* [To do]:
Retype the material word for word, starting at the line containing "is (900, 506)." and ending at the line containing "line-suffix: معاون آموزشی، پژوهشی و فرهنگی پردیس حضرت… is", with both of those lines included.
== Entries provided ==
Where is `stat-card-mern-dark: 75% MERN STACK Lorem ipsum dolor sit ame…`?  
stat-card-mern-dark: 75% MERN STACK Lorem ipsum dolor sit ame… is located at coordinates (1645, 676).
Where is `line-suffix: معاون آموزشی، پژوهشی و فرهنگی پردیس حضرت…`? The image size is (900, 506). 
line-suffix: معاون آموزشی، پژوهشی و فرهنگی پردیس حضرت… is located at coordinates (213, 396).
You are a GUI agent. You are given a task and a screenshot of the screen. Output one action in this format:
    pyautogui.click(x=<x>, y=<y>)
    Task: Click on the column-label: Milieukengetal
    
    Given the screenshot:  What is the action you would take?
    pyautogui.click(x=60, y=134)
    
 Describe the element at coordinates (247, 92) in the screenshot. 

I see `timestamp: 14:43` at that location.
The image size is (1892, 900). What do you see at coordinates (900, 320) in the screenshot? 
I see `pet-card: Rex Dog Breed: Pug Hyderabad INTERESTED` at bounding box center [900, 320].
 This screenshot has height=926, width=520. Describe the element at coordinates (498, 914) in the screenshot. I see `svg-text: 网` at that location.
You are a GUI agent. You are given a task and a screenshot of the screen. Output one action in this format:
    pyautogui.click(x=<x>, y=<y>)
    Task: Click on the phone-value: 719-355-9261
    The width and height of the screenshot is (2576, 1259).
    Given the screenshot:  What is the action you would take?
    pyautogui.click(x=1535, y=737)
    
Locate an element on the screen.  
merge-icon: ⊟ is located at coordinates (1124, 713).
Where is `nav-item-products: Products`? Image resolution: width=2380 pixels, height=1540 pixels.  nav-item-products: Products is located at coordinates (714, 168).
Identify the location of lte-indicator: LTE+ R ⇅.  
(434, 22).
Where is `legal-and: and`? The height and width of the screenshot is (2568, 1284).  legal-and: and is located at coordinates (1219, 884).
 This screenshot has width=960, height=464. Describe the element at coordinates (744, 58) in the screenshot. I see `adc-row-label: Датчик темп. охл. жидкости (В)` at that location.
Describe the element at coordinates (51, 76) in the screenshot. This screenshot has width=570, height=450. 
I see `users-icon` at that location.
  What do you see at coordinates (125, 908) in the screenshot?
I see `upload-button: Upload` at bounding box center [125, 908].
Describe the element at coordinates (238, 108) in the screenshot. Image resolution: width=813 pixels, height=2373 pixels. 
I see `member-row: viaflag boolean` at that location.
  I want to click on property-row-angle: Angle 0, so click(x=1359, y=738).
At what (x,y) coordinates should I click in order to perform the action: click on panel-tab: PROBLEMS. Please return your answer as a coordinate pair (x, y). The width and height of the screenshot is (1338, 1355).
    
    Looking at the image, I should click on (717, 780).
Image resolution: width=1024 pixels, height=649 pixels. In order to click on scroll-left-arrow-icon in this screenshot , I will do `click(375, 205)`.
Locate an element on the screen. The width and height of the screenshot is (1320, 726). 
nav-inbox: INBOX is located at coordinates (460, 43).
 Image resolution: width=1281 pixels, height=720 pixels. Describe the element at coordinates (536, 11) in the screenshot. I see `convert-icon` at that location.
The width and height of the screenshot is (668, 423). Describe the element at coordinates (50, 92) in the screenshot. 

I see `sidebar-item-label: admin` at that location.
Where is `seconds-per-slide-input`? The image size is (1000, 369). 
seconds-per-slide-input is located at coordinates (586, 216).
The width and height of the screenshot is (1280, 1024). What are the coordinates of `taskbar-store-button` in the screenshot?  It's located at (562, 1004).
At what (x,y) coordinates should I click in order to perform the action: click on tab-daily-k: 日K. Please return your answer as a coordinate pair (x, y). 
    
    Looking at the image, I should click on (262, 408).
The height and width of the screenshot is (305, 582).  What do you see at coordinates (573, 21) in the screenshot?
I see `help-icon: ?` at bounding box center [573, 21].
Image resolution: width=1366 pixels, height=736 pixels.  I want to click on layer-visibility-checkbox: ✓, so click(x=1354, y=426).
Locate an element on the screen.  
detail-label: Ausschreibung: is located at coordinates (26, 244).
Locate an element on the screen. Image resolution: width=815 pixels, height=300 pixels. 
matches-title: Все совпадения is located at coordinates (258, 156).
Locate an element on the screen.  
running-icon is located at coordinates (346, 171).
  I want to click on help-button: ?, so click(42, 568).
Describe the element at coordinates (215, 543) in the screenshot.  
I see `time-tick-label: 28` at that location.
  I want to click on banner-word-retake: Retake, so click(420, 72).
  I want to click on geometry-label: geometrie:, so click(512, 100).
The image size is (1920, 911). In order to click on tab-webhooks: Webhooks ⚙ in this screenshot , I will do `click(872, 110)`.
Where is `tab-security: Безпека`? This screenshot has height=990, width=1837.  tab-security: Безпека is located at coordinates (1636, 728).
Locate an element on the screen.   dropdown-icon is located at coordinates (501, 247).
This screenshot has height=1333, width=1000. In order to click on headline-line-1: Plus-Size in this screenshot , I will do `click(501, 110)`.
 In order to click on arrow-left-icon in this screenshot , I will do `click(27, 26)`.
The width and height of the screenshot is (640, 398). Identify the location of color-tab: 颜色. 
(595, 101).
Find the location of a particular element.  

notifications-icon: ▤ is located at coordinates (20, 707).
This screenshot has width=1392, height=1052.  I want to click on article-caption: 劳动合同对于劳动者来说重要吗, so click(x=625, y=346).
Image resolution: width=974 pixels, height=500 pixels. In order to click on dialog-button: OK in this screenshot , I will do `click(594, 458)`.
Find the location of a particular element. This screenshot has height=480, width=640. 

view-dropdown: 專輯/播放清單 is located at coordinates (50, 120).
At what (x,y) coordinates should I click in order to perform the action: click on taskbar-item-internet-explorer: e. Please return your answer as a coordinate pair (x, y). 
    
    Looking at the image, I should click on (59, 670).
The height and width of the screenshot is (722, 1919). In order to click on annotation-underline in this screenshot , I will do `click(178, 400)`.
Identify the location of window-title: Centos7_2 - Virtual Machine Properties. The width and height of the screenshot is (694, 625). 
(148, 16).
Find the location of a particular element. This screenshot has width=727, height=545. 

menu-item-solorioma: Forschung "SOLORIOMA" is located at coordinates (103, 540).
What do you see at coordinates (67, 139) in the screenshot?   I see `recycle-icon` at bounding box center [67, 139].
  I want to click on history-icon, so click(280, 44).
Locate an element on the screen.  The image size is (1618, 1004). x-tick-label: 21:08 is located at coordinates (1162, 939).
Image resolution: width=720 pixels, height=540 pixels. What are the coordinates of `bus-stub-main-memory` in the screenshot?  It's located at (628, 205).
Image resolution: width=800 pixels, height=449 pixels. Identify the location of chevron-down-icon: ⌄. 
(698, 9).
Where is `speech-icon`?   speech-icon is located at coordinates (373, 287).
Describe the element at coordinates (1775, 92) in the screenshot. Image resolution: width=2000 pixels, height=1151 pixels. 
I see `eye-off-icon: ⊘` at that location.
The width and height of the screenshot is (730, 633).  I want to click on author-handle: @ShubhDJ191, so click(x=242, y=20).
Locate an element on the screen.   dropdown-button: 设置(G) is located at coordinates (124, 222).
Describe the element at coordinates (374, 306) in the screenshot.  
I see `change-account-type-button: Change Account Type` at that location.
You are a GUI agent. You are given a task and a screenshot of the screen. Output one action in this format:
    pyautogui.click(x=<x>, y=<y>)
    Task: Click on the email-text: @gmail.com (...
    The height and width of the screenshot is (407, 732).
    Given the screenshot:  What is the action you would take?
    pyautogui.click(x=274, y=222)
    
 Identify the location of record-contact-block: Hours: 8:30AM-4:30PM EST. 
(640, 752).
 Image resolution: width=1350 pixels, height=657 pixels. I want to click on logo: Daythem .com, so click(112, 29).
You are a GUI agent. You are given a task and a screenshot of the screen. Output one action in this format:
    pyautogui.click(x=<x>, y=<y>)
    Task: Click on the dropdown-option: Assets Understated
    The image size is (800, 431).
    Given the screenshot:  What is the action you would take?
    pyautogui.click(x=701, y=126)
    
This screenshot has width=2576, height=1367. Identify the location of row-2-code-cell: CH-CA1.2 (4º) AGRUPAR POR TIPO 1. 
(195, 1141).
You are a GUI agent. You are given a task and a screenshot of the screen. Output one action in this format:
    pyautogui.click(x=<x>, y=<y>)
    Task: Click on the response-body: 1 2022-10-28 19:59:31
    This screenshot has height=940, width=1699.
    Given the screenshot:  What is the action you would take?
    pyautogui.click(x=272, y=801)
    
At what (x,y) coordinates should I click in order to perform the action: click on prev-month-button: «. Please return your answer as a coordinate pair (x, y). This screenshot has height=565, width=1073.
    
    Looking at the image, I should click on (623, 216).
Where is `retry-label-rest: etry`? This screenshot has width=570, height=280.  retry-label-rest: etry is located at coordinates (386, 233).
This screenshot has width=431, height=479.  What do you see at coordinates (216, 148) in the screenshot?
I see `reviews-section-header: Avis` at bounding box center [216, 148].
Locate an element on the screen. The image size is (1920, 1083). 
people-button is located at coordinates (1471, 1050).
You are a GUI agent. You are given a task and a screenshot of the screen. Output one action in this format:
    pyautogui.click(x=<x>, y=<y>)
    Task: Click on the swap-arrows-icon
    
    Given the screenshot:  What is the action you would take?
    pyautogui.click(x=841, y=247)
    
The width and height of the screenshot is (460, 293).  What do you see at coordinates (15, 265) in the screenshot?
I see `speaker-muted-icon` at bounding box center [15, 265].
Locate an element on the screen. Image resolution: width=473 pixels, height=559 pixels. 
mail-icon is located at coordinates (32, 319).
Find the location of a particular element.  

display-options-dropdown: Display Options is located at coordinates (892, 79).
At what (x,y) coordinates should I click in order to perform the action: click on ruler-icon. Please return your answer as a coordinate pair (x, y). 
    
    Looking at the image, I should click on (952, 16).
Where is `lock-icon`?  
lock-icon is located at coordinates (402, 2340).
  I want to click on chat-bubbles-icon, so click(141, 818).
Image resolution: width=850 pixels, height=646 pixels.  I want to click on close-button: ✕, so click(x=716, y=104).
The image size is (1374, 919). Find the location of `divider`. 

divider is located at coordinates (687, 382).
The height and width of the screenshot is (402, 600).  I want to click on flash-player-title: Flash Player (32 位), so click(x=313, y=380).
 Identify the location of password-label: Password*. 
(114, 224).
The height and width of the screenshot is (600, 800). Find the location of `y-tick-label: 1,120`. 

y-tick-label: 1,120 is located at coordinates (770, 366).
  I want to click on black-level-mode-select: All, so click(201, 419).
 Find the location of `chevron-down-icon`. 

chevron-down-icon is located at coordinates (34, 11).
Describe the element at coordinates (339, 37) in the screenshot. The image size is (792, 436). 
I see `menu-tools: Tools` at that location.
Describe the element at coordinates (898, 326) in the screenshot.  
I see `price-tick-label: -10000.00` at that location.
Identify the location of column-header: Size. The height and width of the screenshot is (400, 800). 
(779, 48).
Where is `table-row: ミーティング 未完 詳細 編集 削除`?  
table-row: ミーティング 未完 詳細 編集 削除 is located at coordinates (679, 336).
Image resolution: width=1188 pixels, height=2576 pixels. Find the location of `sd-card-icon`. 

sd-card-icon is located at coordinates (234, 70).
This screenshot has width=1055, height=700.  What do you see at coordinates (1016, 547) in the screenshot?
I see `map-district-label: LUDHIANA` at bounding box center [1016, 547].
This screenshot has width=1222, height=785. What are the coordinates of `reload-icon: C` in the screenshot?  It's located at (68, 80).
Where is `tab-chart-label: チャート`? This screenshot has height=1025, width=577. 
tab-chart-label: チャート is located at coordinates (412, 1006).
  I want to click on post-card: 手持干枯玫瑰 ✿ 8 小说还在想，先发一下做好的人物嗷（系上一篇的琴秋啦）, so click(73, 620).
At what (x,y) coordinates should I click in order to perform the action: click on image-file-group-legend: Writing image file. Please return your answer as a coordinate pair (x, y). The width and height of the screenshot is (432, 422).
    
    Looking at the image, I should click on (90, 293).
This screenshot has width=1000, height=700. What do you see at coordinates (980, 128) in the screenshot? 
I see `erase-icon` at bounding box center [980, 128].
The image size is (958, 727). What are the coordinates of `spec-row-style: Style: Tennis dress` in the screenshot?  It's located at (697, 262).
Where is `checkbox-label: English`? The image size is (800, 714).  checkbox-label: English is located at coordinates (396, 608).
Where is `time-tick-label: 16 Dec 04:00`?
===
* [Problem solution]:
Where is `line-suffix: معاون آموزشی، پژوهشی و فرهنگی پردیس حضرت…`? The image size is (900, 506). 
line-suffix: معاون آموزشی، پژوهشی و فرهنگی پردیس حضرت… is located at coordinates (213, 396).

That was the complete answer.